THE VIRGINIAN-PILOT Copyright (c) 1994, Landmark Communications, Inc. DATE: MONDAY, June 6, 1994 TAG: 9406060201 SECTION: LOCAL PAGE: A2 EDITION: FINAL SOURCE: WASHINGTON POST DATELINE: 940606 LENGTH: WASHINGTON
The book, ``The Agenda: Inside the Clinton White House'' by Washington Post Assistant Managing Editor Bob Woodward, is an intimate look at how the new Democratic president and his stumbling, feuding team of advisers struggled to formulate and adopt an economic program during Clinton's first year.
{REST} It depicts a chaotic policy-making operation, crucial intercessions by Hillary Rodham Clinton and an active policy role played by four outside political advisers.
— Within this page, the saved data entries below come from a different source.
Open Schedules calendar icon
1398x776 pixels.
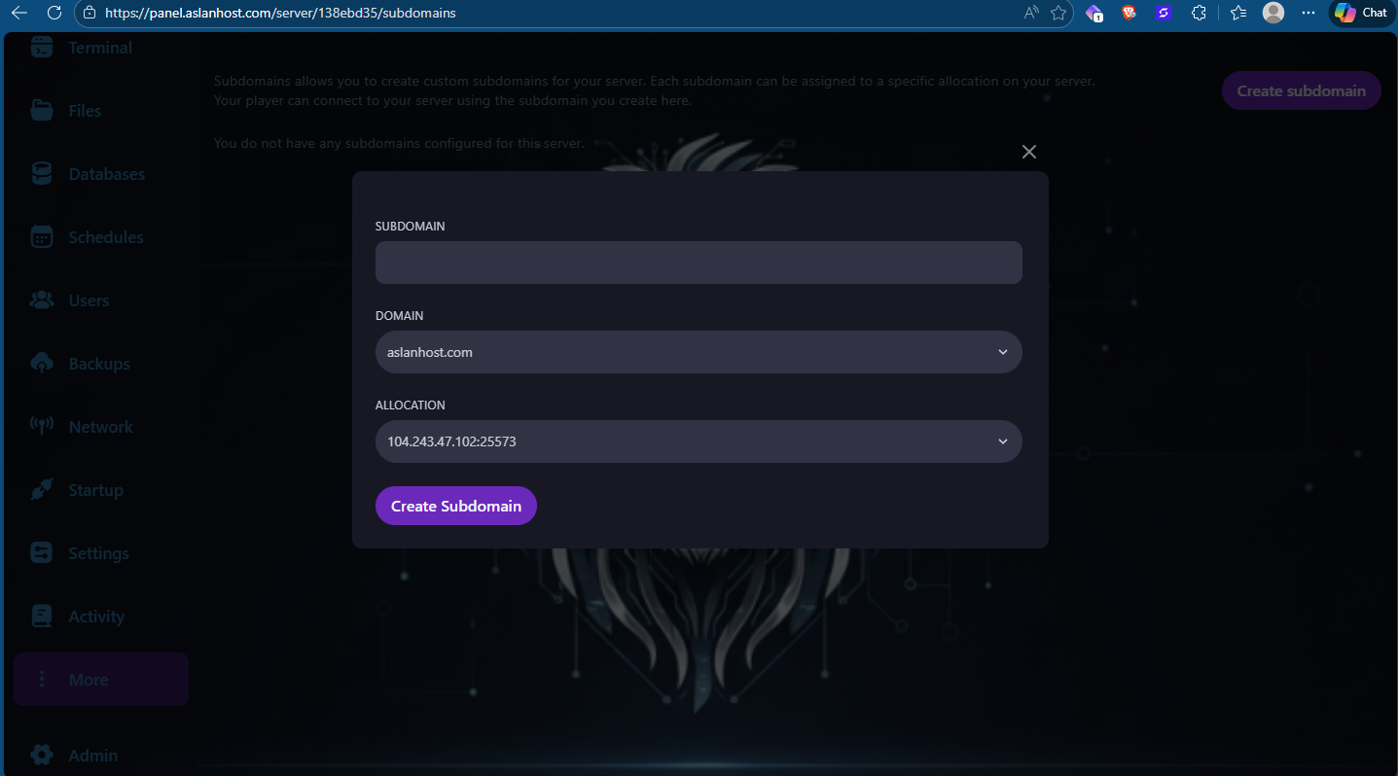click(x=42, y=237)
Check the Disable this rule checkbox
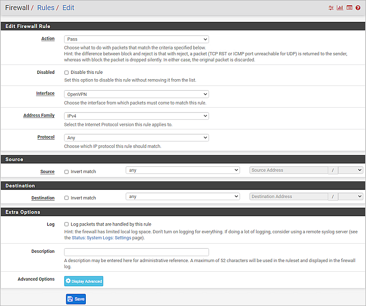 tap(66, 72)
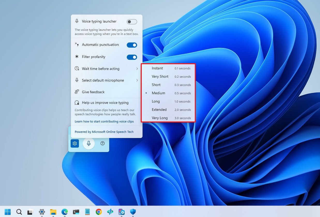Disable the Automatic punctuation toggle
Image resolution: width=320 pixels, height=217 pixels.
pos(132,45)
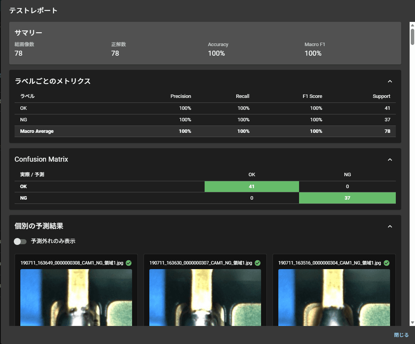415x344 pixels.
Task: Click the green cell showing 41 in Confusion Matrix
Action: 252,186
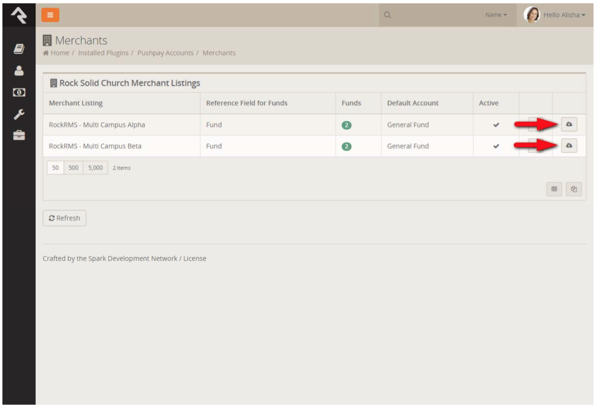The width and height of the screenshot is (596, 408).
Task: Click the person icon in the left sidebar
Action: point(18,71)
The four were given open access to the White House, which they used in part to criticize the economic team. They complained that Clinton's fall in popularity was a result of policies being promoted by the economic advisers - or at least the way those policies were packaged for sale to the public. The two groups are described as virtually at war with each other.
The book describes Clinton temper tantrums, and it depicts him as frequently indecisive and reluctant to delegate. It portrays virtually every member of Clinton's inner circle, including Hillary Clinton, as critical of the president's management style.
On the vital economic front, Greenspan is described as a central player, albeit once removed from the inner circle. The book recounts what Woodward calls a crucial meeting between Clinton and Greenspan in Little Rock, Ark., in December 1992, the month before Clinton's inauguration.
During the 2 1/2-hour session, the Fed chairman told the president-elect that reducing the long-term federal budget deficit was ``essential'' and that the economic recovery could fall on its face if policies credible to Wall Street, particularly to bond-traders, were not advanced.
Later, in what became a pattern, the Fed chairman made suggestions, Clinton acted on them, and Greenspan rewarded the action with approving words to Congress, or other public comments meant to signal his approval.
Greenspan outlined to Clinton an economic approach Woodward calls the ``financial markets strategy.'' Policy was to be designed to send a message to Wall Street and ultimately, drive down interest rates.
The theory, and the policy Clinton adopted, bore little resemblance to the economic program on which he had campaigned. Clinton's ``Putting People First'' campaign banner stressed government ``investment'' in programs that would improve the lives of middle-class Americans such as job training, early education, government promotion of cutting-edge technology. A middle-class tax cut and health care for all Americans were sweeteners.
Greenspan's advice to Clinton that a long-term deficit-reduction program was of paramount importance was backed not only by Bentsen, but also by Budget Director Leon E. Panetta and his deputy, Alice M. Rivlin, according to the book. The president's economic advisers, with his assent, quickly jettisoned the tax cut, delayed health care reform, and then added an energy tax and spending cuts.
Clinton's political team - campaign advisers James Carville and Paul Begala, media adviser Mandy Grunwald and pollster Stan Greenberg - are portrayed as horrified and disgusted with this effort to please the market. Carville is quoted as joking he used to want to die and come back in a second life as the pope or president, but now he just wanted to be the bond market because it seemed to run the world.
The four seem to have spent much of last year decrying what that saw as mismanagement at the White House and firing off memos arguing that the president and some of his aides had lost their souls to the deficit-cutters.
Clinton, while intellectually acquiescing in the devastation of his investment programs, raged nonetheless at how it happened. While the book depicts him as highly intelligent and energetic, it recounts several Clinton temper tantrums, quoting senior aide George Stephanopoulos as calling them ``the wave'' - overpowering, prolonged rages that shocked outsiders and often seemed far out of proportion to their cause.
A recurring theme in the book is Clinton's inability to terminate debate and make a decision and his reluctance to delegate.
A memo, written in July as the White House headed into the crucial month leading up to the budget vote, warned apocalyptically that the ``current course, advanced by our economic team and congressional leaders, threatens to sink your popularity further and weaken your presidency.'' The memo, referring to extensive polling and focus groups, recommended dropping the gasoline tax, paring back the deficit-reduction package, and repackaging and reselling an economic program so it was not about taxes but about getting the nation's economic house in order.
The memo prompted Hillary Clinton to go to White House Chief of Staff Thomas F. ``Mack'' McLarty and insist it was ``panic time,'' with no plan to sell the program they were about to send to Congress, no strategy and no decisions made on key elements.
At one crucial meeting last July attended by the president and the first lady, Hillary Clinton chastised both the economic and political teams for ill serving Clinton, for lacking organization and planning, for creating a ``dysfunctional'' White House. She complained they had allowed Clinton to appear to be a ``mechanic-in-chief,'' erased his ``moral voice'' and changed his economic program from a ``values document'' to a bunch of numbers. ``I want to see a plan'' for selling the program, she demanded.